* [What to produce]:
Produce as output only the lines below starting at the line with "This screenshot has width=1554, height=681." and continuing through the line with "Open the map view globe icon", each one exactly as written.

____ Supplied data

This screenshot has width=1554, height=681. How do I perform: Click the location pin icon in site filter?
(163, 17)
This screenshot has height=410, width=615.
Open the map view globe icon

________
____ Supplied data

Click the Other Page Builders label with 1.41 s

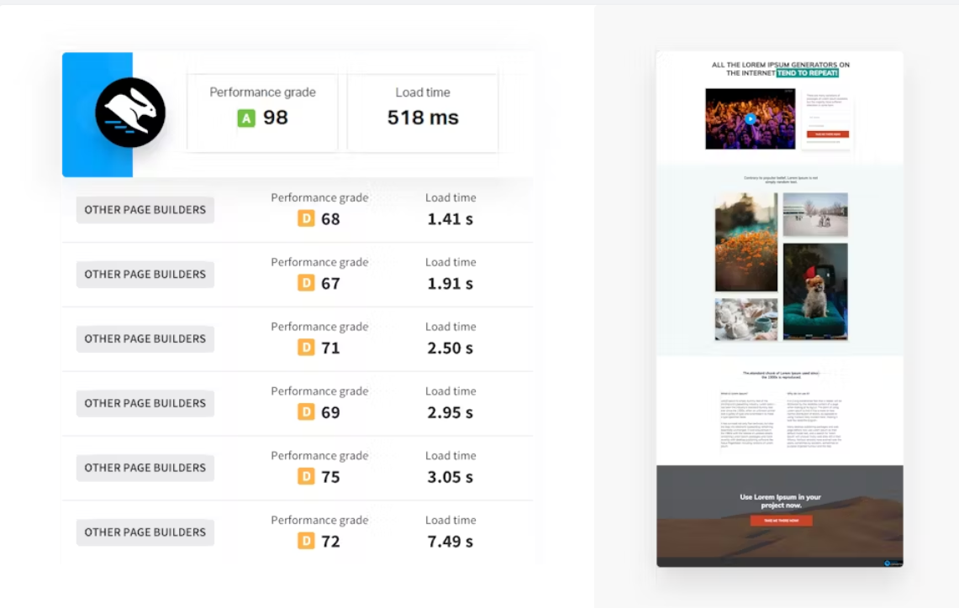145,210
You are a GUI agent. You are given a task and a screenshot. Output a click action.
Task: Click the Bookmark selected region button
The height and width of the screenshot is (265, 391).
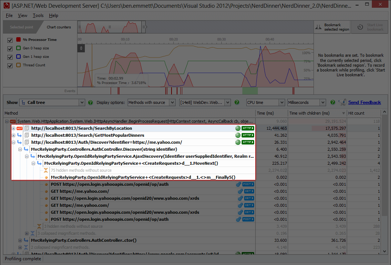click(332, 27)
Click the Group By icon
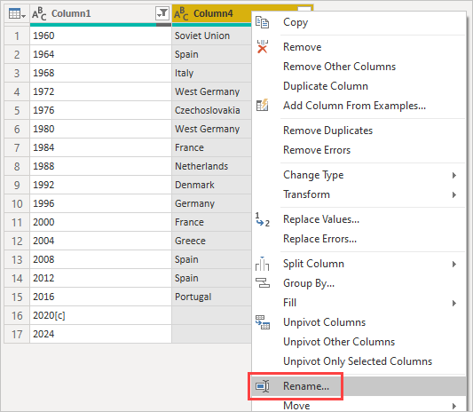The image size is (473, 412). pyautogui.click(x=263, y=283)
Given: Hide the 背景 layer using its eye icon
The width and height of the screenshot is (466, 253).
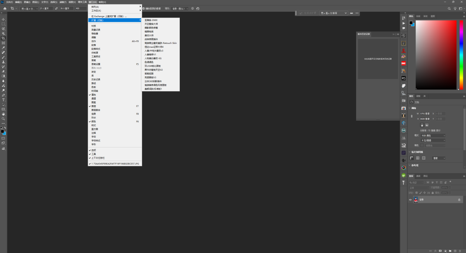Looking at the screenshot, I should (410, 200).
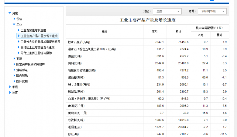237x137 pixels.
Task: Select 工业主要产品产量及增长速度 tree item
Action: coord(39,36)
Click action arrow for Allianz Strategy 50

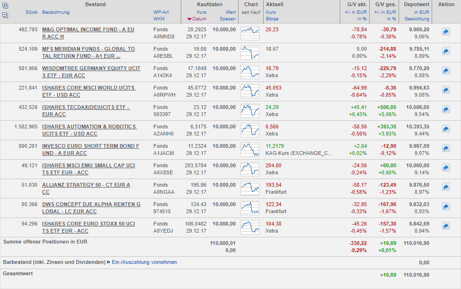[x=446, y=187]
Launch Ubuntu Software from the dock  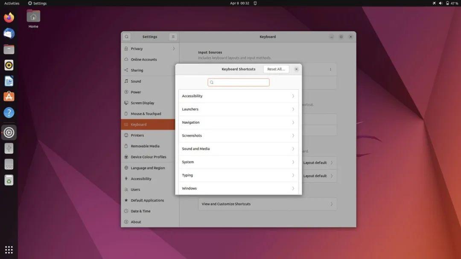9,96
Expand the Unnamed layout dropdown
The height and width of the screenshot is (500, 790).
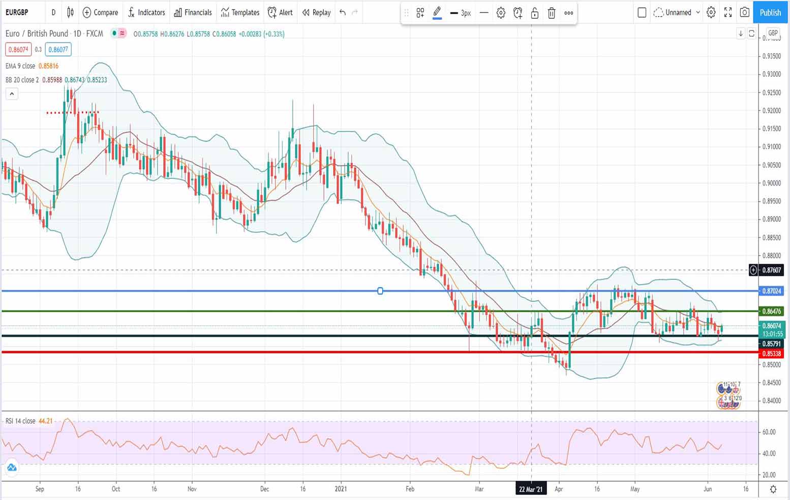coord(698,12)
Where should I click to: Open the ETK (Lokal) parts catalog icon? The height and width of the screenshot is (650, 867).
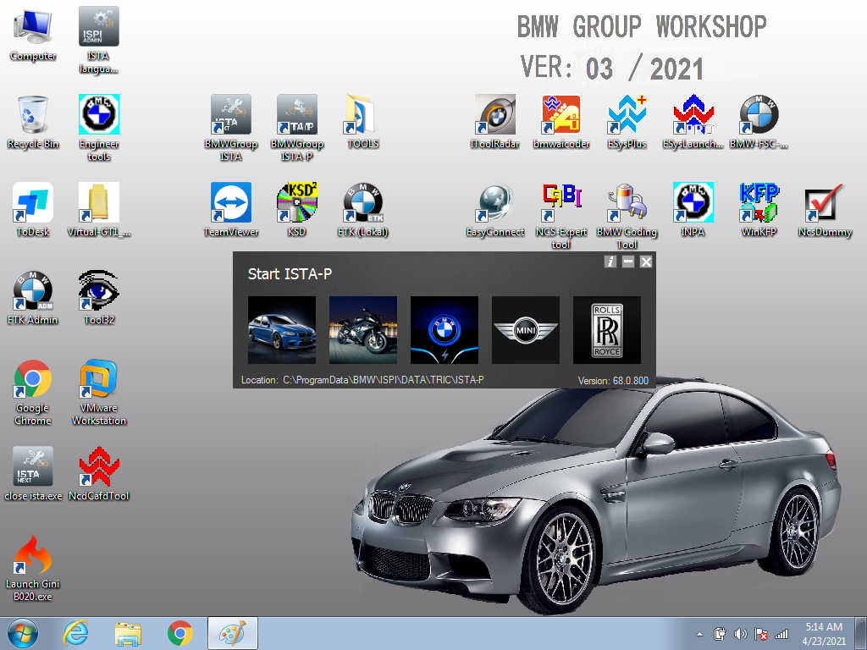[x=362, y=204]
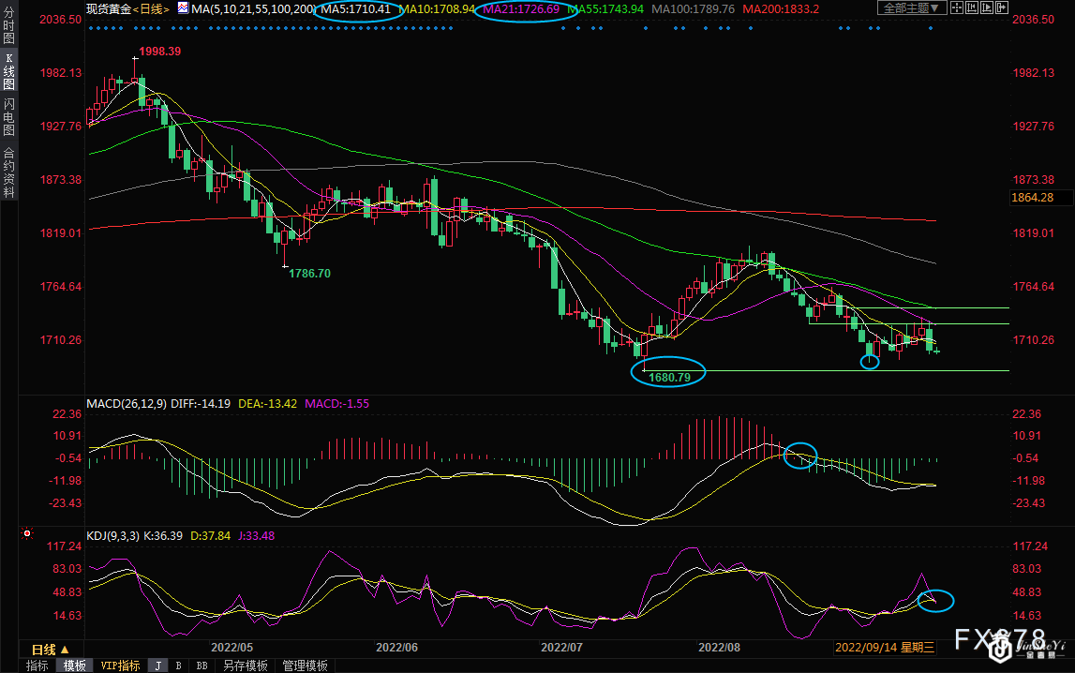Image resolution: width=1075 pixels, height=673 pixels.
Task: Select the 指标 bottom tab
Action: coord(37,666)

________

* [Expected output]:
This screenshot has width=1554, height=681. How do I perform: Click the location pin icon in site filter?
(163, 17)
This screenshot has height=410, width=615.
Open the map view globe icon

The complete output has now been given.